TASK TO CARRY OUT
Can you write out every line of the records below word for word, leaving out the pictures?

[Entries on where items appear]

--

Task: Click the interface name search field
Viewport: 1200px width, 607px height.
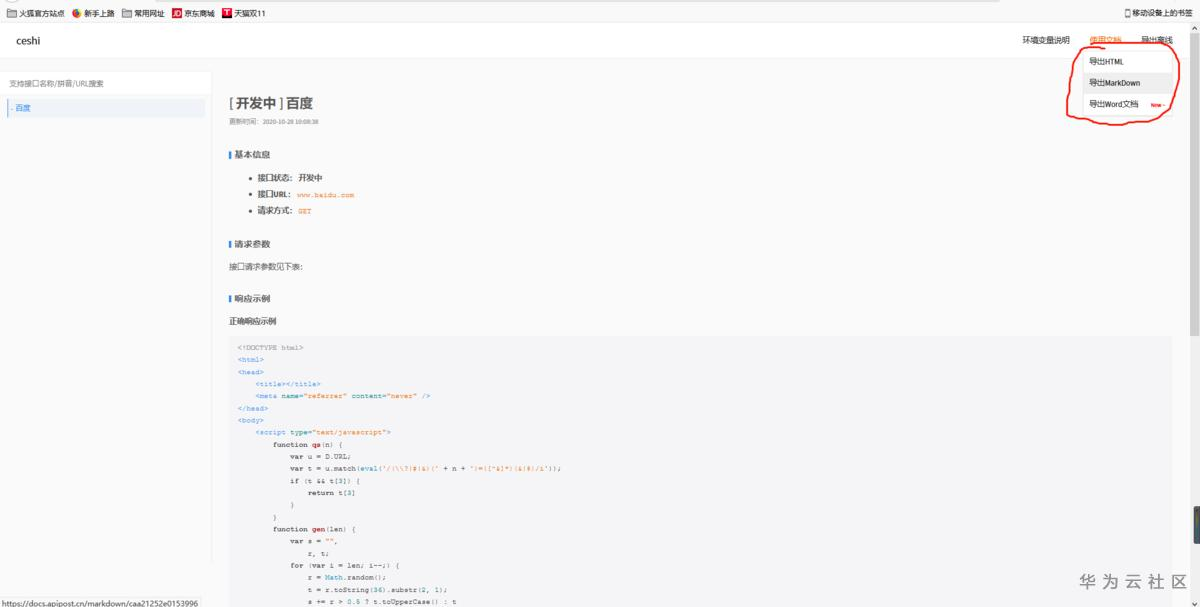Action: [x=105, y=83]
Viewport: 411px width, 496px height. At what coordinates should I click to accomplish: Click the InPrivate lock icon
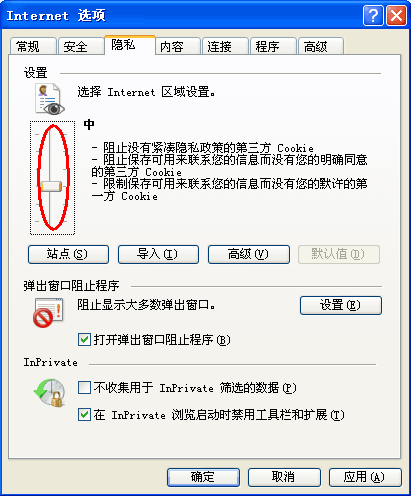pos(50,392)
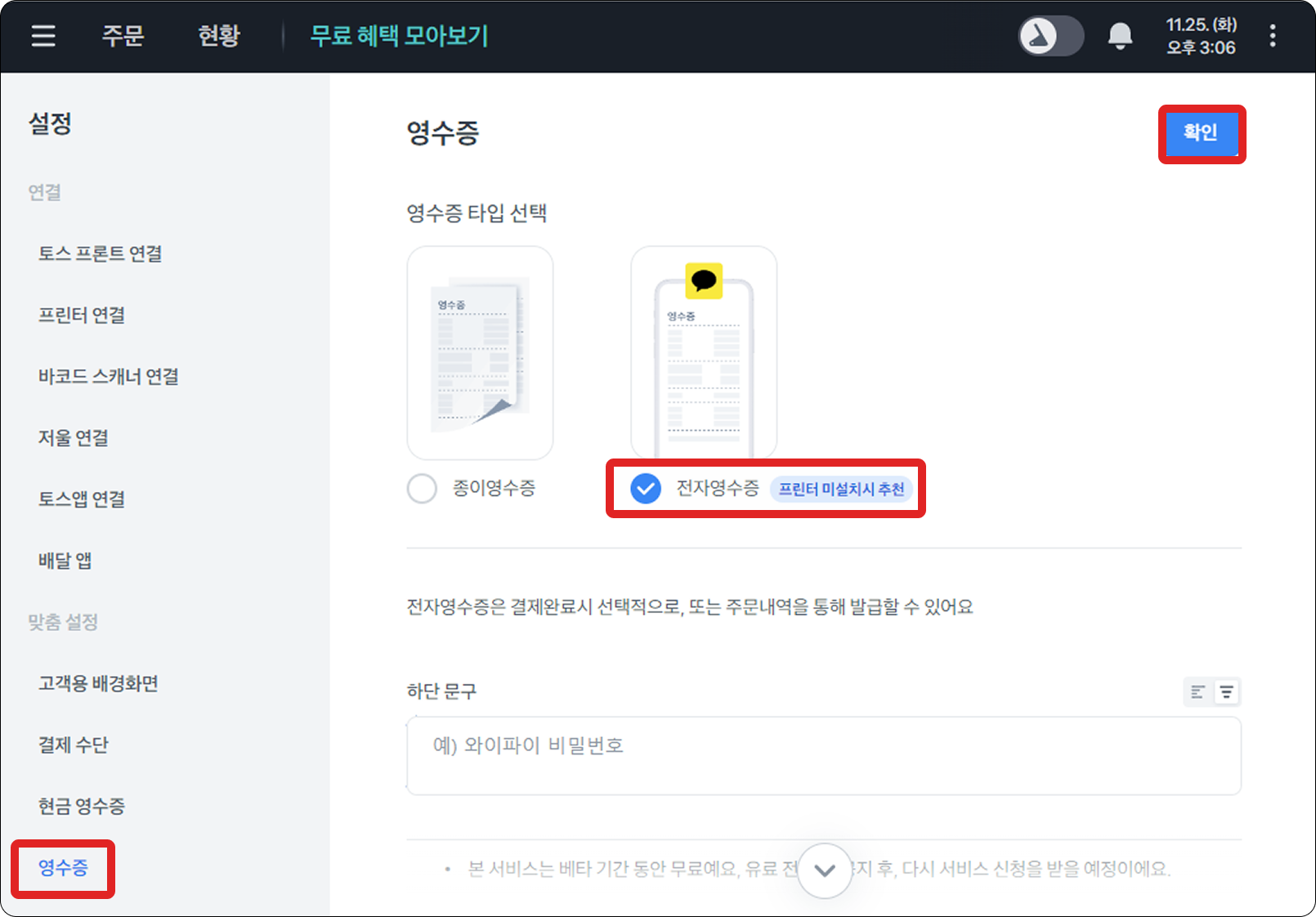This screenshot has width=1316, height=917.
Task: Go to the 주문 tab
Action: (x=123, y=36)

--

OUTPUT OF THE TASK
Task: Click the interface name search field
Viewport: 1200px width, 607px height.
Action: [x=105, y=83]
Viewport: 411px width, 496px height. At what coordinates should I click to accomplish: Click the InPrivate lock icon
pos(50,392)
This screenshot has width=1316, height=917.
Task: Go to the 주문 tab
Action: (x=123, y=36)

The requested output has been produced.